I feel like these questions plague so many young people in the church, all waiting for a clear and explicit path from God. I remember being so frustrated in high school and college because I felt like God had given me a dream but no direction to pursue it. In middle school, God opened my eyes to the lives of missionaries overseas and it's like it seeped into the depths of my heart. I couldn't shake it, I dreamed about it and talked about to anyone who would listen. Even though some people looked at me like I was crazy, I knew that was what I wanted to do with my life. But I was young and I felt inadequate. The more negative responses about this dream from my fellow Christians, the more I doubted my ability to pursue it. So I decided it was safer to marry a missionary, than to be one by myself (that takes all the heat off, right?!). I decided this was a good life plan and surly God would be pleased if I married a missionary!
So as I was approaching college age, my parents started asking me where I wanted to go. They weren't against my marrying a missionary, but since I was single with no eligible missionary on the horizon they thought it best to pursue a degree. They were very wise in this matter and my mom, especially, helped me to see my gifts and interests and I decided to major in Interior Design. I prayed through the whole process, and God narrowly led me to one school, Salem College. In case you haven't heard of it, Salem is a small, private, women's college (how God intended to send me a missionary husband there, I wasn't sure). I'll stop here to offer some advice on hearing God's direction, sometimes He only gives you one option... go with that one!
As my second year of college came to an end, I found myself entering Junior year alone. Several of my Christians friends and biblestudy members had transferred and my best friend got married and moved away. I felt like I was having to start freshman year all over again. New roommate, new friends, and new biblestudy; I was dreading it to say the least. At a church event that fall, one of the guys asked me how my summer had been. In a moment of shear honesty, I told him that it had been rough because I was dreading coming back to school, knowing I would be alone. I had even tried to transfer, but God wouldn't let me leave. I will never forget his response, "Wow, #reallifejonah." And he walked away, literally just walked away, chuckling at his joke! I was shocked, like mouth open shocked. As someone who grew up in church, you might as well have just called me Jezebel! How about Ruth, or Paul or someone who was pushing through a tough time, being strong?
But Nope, I was Jonah. Haha, I was steaming the whole biblestudy, I couldn't tell you what the lesson was on, I didn't hear a word. I went home mad, called my mom and told her about his rudeness, probably texted my best friend about it too. But the more those words sat with me, the more I saw the state of my heart. I was bitter, feeling lonely and a little dry. It was a desert season; I didn't like meeting new people, or planning biblestudies that no one showed up to. My heart looked a lot like Jonah's, dried out, lacking grace, tired, and wanting to be somewhere with a little more hope.

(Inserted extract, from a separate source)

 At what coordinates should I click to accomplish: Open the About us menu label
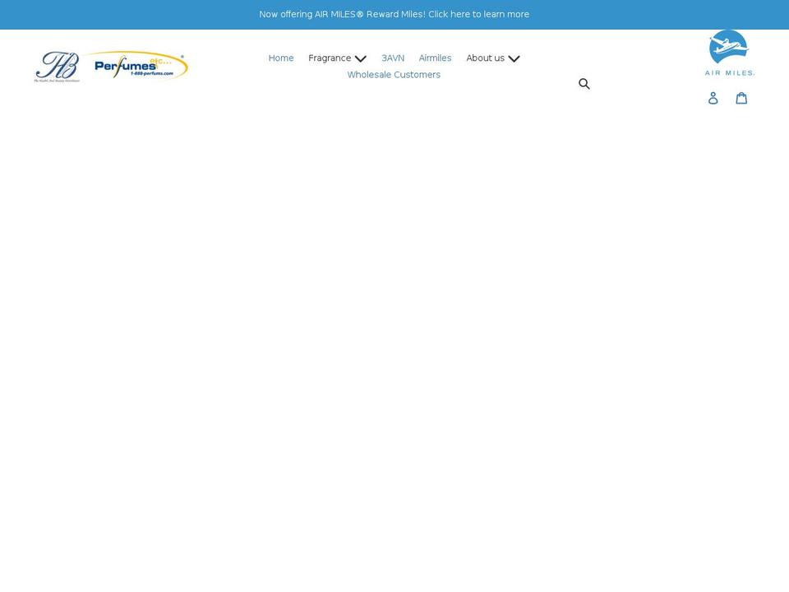coord(485,58)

I didn't want to be where God wanted me, I was completely #reallifejonah, the worst missionary in the bible!
Once my eyes were open to my bitterness, I really asked God to show me why He wanted me in Winston Salem and what I could do for Him there. I have to say that prayer changed the second half of my college experience. It was no longer about me and what made me happy, but about what brought glory to God. He made me into a better friend, leader, and most importantly taught me how to grow and love exactly where He places me. We don't get to choose our circumstances, but we can choose what we do with them.
Too often we are so concerned with what God's net step is for us that we miss out on what He is doing exactly where we are. My time in college wasn't about graduating, it was about the people in my life every day for four years. It was about waitressing on the weekends and loving my coworkers. It was about learning what skills God wanted to develop in me. It was about seeing God's heart for all people, not just the ones in countries far away. His mission field is every single heart, and I didn't have the luxury of not caring about the people in my life until I went on a "real mission field".
Knowing our calling from God isn't having a 5,10 and 15 year plan. It's about seeking what is important to God and making it important to you. He isn't hiding important details about our futures from us. In fact, He has told us everything that He wants us to do: love Him, love people, be kind, show grace, live in the joy He offers us, help others, care for orphans and widows, and tell the world of His great love. That is our calling, and it's a beautiful picture of life, mostly because it brings glory to our creator. Don't let bitterness and reluctance fill your heart, but rather trust the God who called you!